● **GEGEBENE ANFRAGE**
Wandle die folgenden Zeilen in eine JSON-Liste aus Strings um, einen String pro Zeile. Leerzeilen kommen nicht in die Liste.
──────── DATENSATZAUSZÜGE
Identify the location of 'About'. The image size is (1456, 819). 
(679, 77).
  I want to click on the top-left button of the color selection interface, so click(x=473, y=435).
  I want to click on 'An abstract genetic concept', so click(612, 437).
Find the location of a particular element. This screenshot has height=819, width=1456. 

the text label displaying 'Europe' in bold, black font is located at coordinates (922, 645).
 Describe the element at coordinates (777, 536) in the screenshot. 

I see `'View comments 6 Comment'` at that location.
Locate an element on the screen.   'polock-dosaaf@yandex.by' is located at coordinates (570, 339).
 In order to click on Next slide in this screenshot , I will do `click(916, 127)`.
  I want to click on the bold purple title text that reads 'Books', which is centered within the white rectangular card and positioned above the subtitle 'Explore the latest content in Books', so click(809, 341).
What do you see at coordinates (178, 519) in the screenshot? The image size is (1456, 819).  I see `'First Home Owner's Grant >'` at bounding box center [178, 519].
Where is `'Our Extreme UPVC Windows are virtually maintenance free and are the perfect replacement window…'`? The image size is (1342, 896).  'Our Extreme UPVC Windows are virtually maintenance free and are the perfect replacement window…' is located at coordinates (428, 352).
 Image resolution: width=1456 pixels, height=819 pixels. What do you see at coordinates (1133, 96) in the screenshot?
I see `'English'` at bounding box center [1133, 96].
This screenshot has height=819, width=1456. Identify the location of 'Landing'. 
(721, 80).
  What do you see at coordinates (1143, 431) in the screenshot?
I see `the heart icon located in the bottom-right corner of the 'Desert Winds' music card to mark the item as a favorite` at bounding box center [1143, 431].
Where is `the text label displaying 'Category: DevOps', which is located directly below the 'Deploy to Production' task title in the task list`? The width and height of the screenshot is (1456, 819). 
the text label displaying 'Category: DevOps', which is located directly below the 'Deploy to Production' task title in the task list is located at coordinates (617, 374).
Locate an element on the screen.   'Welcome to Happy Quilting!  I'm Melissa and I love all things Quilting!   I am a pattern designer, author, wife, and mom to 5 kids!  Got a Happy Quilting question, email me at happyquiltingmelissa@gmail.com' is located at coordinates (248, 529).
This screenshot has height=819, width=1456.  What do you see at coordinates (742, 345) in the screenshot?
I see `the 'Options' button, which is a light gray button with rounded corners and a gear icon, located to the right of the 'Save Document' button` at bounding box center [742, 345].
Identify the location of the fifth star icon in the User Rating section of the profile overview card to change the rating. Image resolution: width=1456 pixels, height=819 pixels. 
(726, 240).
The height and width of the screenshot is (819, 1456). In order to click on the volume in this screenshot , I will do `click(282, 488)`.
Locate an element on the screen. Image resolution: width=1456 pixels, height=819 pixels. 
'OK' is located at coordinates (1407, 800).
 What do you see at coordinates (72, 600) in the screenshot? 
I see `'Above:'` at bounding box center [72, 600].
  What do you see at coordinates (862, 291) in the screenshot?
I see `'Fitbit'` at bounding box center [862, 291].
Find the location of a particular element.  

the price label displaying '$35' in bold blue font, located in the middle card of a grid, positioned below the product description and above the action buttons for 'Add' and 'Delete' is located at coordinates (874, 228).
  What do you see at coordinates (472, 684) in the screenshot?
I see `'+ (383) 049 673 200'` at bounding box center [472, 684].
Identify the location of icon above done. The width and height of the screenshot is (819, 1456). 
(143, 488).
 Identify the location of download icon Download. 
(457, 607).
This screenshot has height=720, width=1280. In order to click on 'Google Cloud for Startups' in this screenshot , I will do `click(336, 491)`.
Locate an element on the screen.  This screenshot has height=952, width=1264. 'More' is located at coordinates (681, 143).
────────────────
● **ANTWORT**
[
  "Identify the location of 'About'. The image size is (1456, 819). ",
  "(679, 77).",
  "  I want to click on the top-left button of the color selection interface, so click(x=473, y=435).",
  "  I want to click on 'An abstract genetic concept', so click(612, 437).",
  "Find the location of a particular element. This screenshot has height=819, width=1456. ",
  "the text label displaying 'Europe' in bold, black font is located at coordinates (922, 645).",
  " Describe the element at coordinates (777, 536) in the screenshot. ",
  "I see `'View comments 6 Comment'` at that location.",
  "Locate an element on the screen.   'polock-dosaaf@yandex.by' is located at coordinates (570, 339).",
  " In order to click on Next slide in this screenshot , I will do `click(916, 127)`.",
  "  I want to click on the bold purple title text that reads 'Books', which is centered within the white rectangular card and positioned above the subtitle 'Explore the latest content in Books', so click(809, 341).",
  "What do you see at coordinates (178, 519) in the screenshot? The image size is (1456, 819).  I see `'First Home Owner's Grant >'` at bounding box center [178, 519].",
  "Where is `'Our Extreme UPVC Windows are virtually maintenance free and are the perfect replacement window…'`? The image size is (1342, 896).  'Our Extreme UPVC Windows are virtually maintenance free and are the perfect replacement window…' is located at coordinates (428, 352).",
  " Image resolution: width=1456 pixels, height=819 pixels. What do you see at coordinates (1133, 96) in the screenshot?",
  "I see `'English'` at bounding box center [1133, 96].",
  "This screenshot has height=819, width=1456. Identify the location of 'Landing'. ",
  "(721, 80).",
  "  What do you see at coordinates (1143, 431) in the screenshot?",
  "I see `the heart icon located in the bottom-right corner of the 'Desert Winds' music card to mark the item as a favorite` at bounding box center [1143, 431].",
  "Where is `the text label displaying 'Category: DevOps', which is located directly below the 'Deploy to Production' task title in the task list`? The width and height of the screenshot is (1456, 819). ",
  "the text label displaying 'Category: DevOps', which is located directly below the 'Deploy to Production' task title in the task list is located at coordinates (617, 374).",
  "Locate an element on the screen.   'Welcome to Happy Quilting!  I'm Melissa and I love all things Quilting!   I am a pattern designer, author, wife, and mom to 5 kids!  Got a Happy Quilting question, email me at happyquiltingmelissa@gmail.com' is located at coordinates (248, 529).",
  "This screenshot has height=819, width=1456.  What do you see at coordinates (742, 345) in the screenshot?",
  "I see `the 'Options' button, which is a light gray button with rounded corners and a gear icon, located to the right of the 'Save Document' button` at bounding box center [742, 345].",
  "Identify the location of the fifth star icon in the User Rating section of the profile overview card to change the rating. Image resolution: width=1456 pixels, height=819 pixels. ",
  "(726, 240).",
  "The height and width of the screenshot is (819, 1456). In order to click on the volume in this screenshot , I will do `click(282, 488)`.",
  "Locate an element on the screen. Image resolution: width=1456 pixels, height=819 pixels. ",
  "'OK' is located at coordinates (1407, 800).",
  " What do you see at coordinates (72, 600) in the screenshot? ",
  "I see `'Above:'` at bounding box center [72, 600].",
  "  What do you see at coordinates (862, 291) in the screenshot?",
  "I see `'Fitbit'` at bounding box center [862, 291].",
  "Find the location of a particular element.  ",
  "the price label displaying '$35' in bold blue font, located in the middle card of a grid, positioned below the product description and above the action buttons for 'Add' and 'Delete' is located at coordinates (874, 228).",
  "  What do you see at coordinates (472, 684) in the screenshot?",
  "I see `'+ (383) 049 673 200'` at bounding box center [472, 684].",
  "Identify the location of icon above done. The width and height of the screenshot is (819, 1456). ",
  "(143, 488).",
  " Identify the location of download icon Download. ",
  "(457, 607).",
  "This screenshot has height=720, width=1280. In order to click on 'Google Cloud for Startups' in this screenshot , I will do `click(336, 491)`.",
  "Locate an element on the screen.  This screenshot has height=952, width=1264. 'More' is located at coordinates (681, 143)."
]